Cookies equally easily accepted or refused: CNIL orders 20 organisations to comply

01 June 2021

On 18 May 2021, the Chair of the CNIL issued formal notices to organisations that do not allow Internet users to refuse or accept cookies as easily. These organisations include international actors in the digital economy and several public bodies. They have been given one month to comply.

As announced in April 2021, the CNIL has initiated online investigations to identify possible breaches in relation to cookies. These checks revealed that a number of organisations do not make it equally easy to accept or refuse cookies.

As a result, the Chair of the CNIL has decided to issue formal notices to twenty organisations whose practices do not comply with the legislation on cookies. These decisions are part of the overall compliance strategy initiated by the CNIL over the past two years, which culminated on 1st October 2020 with the adoption of guidelines and a recommendation.

The formal notices were sent mainly to large companies in the digital economy. They have one month to comply and face monetary penalties of up to 2% of their turnover if they fail to do so. Public bodies are also concerned by these formal notices.

This is the first campaign of investigations and corrective measures since the deadline to comply with the new rules on cookies. Similar actions will be carried out in the coming months, in the context of the CNIL's priority areas of investigation in 2021.

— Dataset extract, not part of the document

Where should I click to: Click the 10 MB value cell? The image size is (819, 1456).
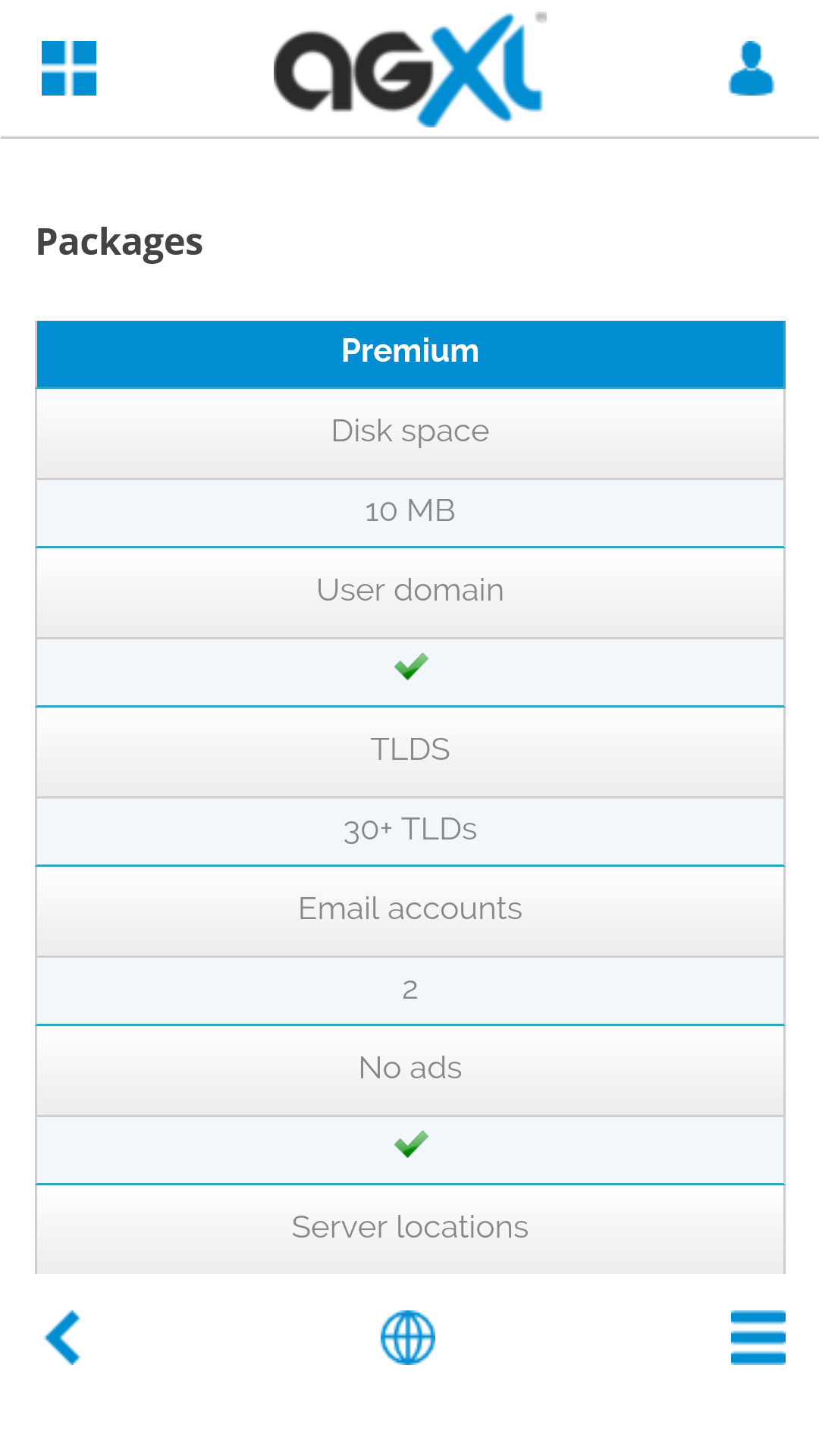pos(410,513)
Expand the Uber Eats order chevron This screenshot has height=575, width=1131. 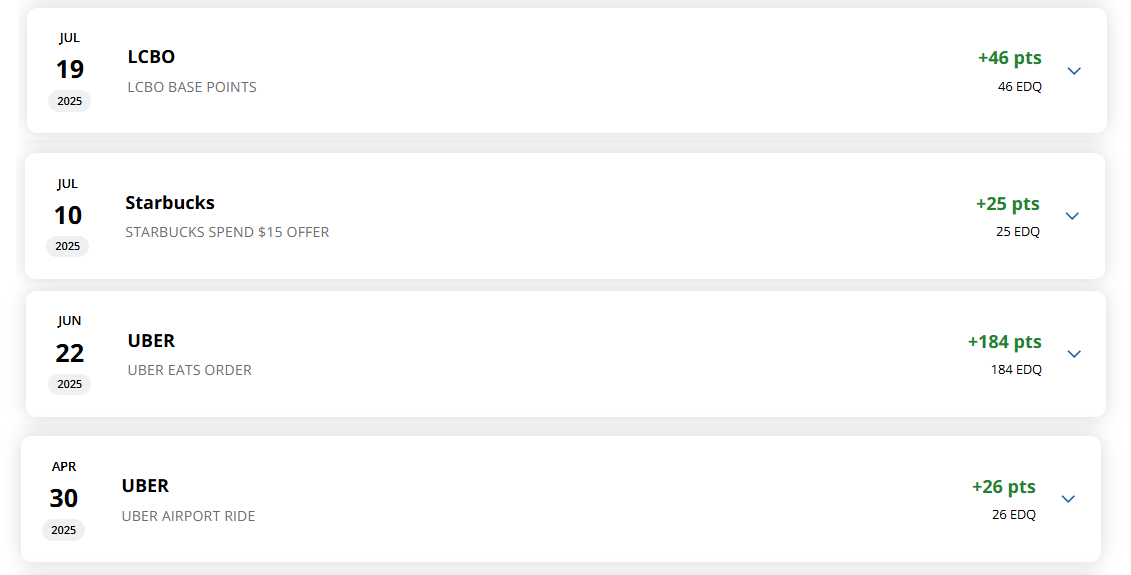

As a reminder, in December 2020, the CNIL's restricted committee fined Google and Amazon 100 million euros and 35 million euros for their cookie practices. In the context of these decisions, which were adopted before the end of the adaptation period, the compliance of the information banners with the new cookie rules was not examined. However, during the investigation of the injunctions issued by the restricted panel, these companies were reminded that accepting cookies must be as easy as rejecting them, which the CNIL will ensure.